---- Given information

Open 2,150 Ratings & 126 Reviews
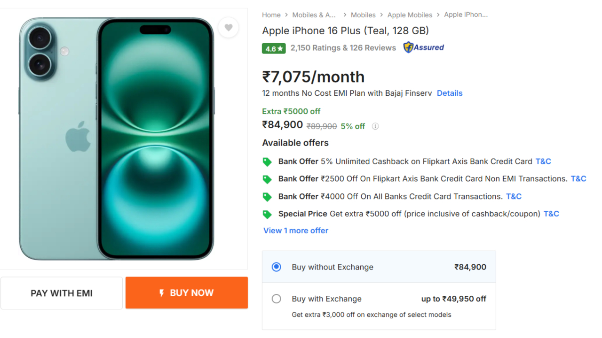 tap(343, 48)
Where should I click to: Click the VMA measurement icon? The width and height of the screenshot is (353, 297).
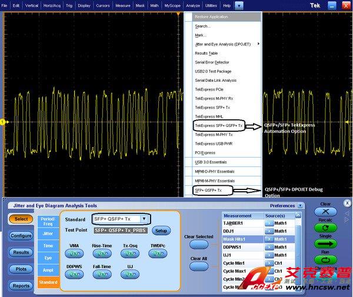click(x=74, y=253)
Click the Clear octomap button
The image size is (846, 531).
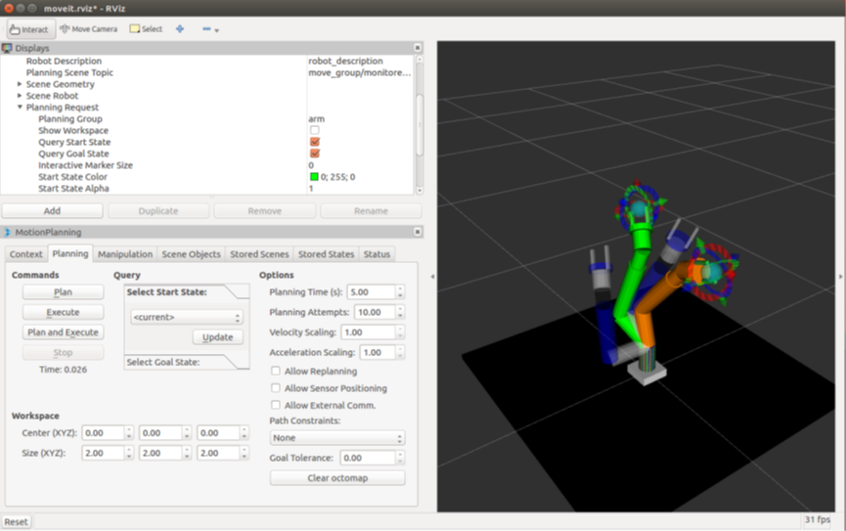[337, 478]
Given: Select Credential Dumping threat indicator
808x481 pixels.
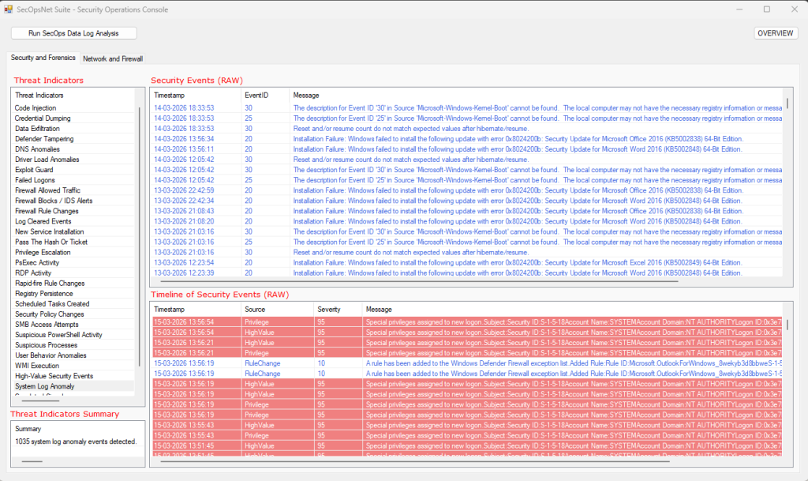Looking at the screenshot, I should pyautogui.click(x=43, y=118).

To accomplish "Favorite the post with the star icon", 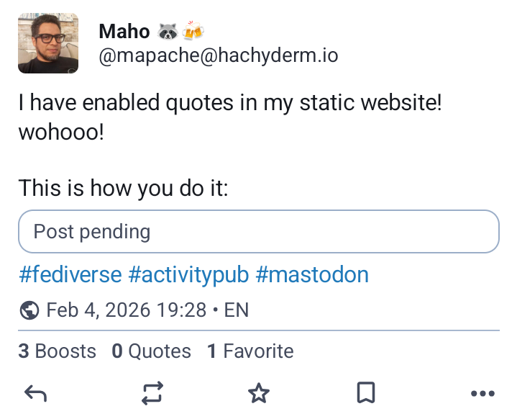I will click(x=258, y=393).
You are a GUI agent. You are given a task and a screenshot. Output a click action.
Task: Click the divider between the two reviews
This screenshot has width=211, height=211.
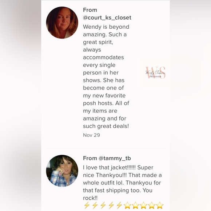point(106,148)
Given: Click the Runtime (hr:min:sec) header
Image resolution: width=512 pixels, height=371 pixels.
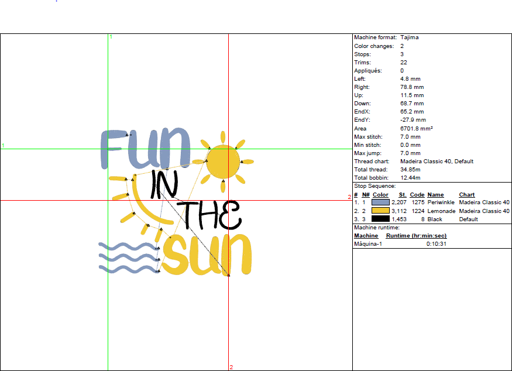Looking at the screenshot, I should (x=416, y=235).
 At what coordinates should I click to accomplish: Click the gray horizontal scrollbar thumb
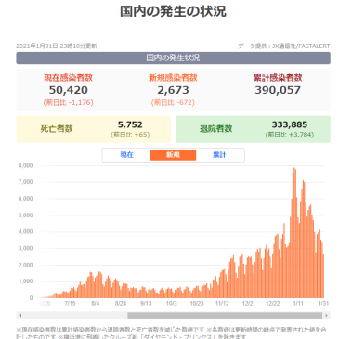tap(225, 316)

--------

Activity. Verbatim output, no pictures: the line holding "You are a GUI" and all lines after it through the last line of the material, with nothing else.

Solution for this problem.
You are a GUI agent. You are given a task and a screenshot. Output a click action.
Task: Click the divider between the two reviews
This screenshot has width=211, height=211.
point(106,148)
Given: Click the Runtime (hr:min:sec) header
Image resolution: width=512 pixels, height=371 pixels.
Looking at the screenshot, I should (x=416, y=235).
 At what coordinates should I click to accomplish: Click the gray horizontal scrollbar thumb
tap(225, 316)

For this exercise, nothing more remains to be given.